Beyond weight and neck size, your risk increases with age, a family history of sleep apnea, nasal congestion, alcohol use before bed (which further relaxes throat muscles), and sleeping on your back. Smoking, which causes inflammation and fluid retention in the upper airway, is another contributing factor.
What Untreated Sleep Apnea Does to Your Body
Each time your breathing stops, oxygen levels in your blood drop. These repeated dips, sometimes dozens or hundreds of times per night, trigger a cascade of problems. Your body releases surges of adrenaline-like hormones through the sympathetic nervous system, spiking your blood pressure and heart rate even while you’re supposed to be resting. Over time, this leads to persistent high blood pressure that’s often resistant to medication.
The damage goes deeper than blood pressure. The repeated oxygen drops activate inflammatory pathways throughout the body, damaging blood vessel walls and accelerating the buildup of arterial plaques. This process begins before full-blown atherosclerosis develops, with blood vessels losing their ability to dilate properly. The heart itself suffers too: the muscle walls thicken, the chambers enlarge, scar tissue forms between heart fibers, and the heart’s pumping efficiency drops. Sleep apnea is independently linked to heart attack, heart failure, and stroke.

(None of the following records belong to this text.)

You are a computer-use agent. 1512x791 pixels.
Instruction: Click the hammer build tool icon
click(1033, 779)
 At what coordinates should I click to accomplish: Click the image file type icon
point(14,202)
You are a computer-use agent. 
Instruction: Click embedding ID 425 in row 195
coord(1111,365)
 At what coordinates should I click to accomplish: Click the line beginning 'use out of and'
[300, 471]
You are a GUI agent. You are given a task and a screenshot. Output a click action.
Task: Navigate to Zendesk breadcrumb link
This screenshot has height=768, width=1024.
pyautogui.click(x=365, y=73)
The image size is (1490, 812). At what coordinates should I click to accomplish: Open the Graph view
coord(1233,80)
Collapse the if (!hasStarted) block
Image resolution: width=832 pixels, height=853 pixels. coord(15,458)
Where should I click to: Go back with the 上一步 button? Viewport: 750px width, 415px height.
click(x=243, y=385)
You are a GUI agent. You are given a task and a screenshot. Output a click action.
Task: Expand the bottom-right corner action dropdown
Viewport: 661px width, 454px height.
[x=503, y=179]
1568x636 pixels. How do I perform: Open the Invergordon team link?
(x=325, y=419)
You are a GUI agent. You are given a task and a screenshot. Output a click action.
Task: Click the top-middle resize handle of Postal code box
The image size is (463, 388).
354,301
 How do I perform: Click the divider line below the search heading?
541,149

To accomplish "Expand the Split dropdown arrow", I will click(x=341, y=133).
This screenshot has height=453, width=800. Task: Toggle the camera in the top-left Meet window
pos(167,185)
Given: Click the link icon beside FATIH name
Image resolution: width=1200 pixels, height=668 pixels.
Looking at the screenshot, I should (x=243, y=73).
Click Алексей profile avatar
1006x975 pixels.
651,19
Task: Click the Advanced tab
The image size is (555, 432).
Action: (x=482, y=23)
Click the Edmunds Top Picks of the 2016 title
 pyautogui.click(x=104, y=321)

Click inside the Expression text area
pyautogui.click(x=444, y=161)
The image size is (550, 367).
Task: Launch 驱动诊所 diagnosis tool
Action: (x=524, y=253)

How Sleep Apnea Is Measured
Diagnosis hinges on counting how many times per hour your breathing stops or becomes dangerously shallow during sleep. This number, called the apnea-hypopnea index (AHI), defines severity: 5 to 14 events per hour is mild, 15 to 30 is moderate, and above 30 is severe.
The gold standard test is an overnight study in a sleep lab, where sensors track your breathing, oxygen levels, brain waves, and body position. Home sleep tests are now widely available and more convenient. They’re reasonably accurate for detecting moderate-to-severe cases, with about 80% sensitivity and 83% specificity compared to in-lab testing. They’re less reliable for milder cases or for central sleep apnea, so a normal home test doesn’t always rule the condition out.
Treatment That Makes a Measurable Difference
Continuous positive airway pressure (CPAP) remains the most effective treatment. A CPAP machine delivers a steady stream of air through a mask, acting as a pneumatic splint that keeps the airway from collapsing. The health benefits are substantial. A study of Medicare-eligible adults found that people who started CPAP had roughly half the risk of dying over the following five years compared to those who didn’t. For people with no prior heart disease, starting CPAP was associated with a 10% lower risk of a major cardiovascular event, with the strongest protection against heart attack specifically, at a 16% risk reduction.
CPAP isn’t the only option. Oral appliances that reposition the lower jaw forward can work well for mild to moderate cases. Weight loss, when applicable, directly reduces the tissue bulk compressing the airway. For people whose apnea is significantly worse when sleeping on their back, positional therapy can be surprisingly effective. In mild and moderate positional cases, simply keeping off your back has been shown to reduce breathing interruptions as effectively as CPAP. The simplest version involves attaching something bulky to the back of your sleepwear, though newer vibrating devices worn on the chest detect when you roll onto your back and gently prompt you to shift position. The older tennis ball technique, while intuitive, has poor long-term adherence because it’s uncomfortable enough that most people eventually abandon it.
Surgical options exist for people with clear anatomical obstructions, such as enlarged tonsils or a severely recessed jaw, that can’t be managed with other approaches. The right treatment depends heavily on what’s causing your specific pattern of airway obstruction and how severe it is.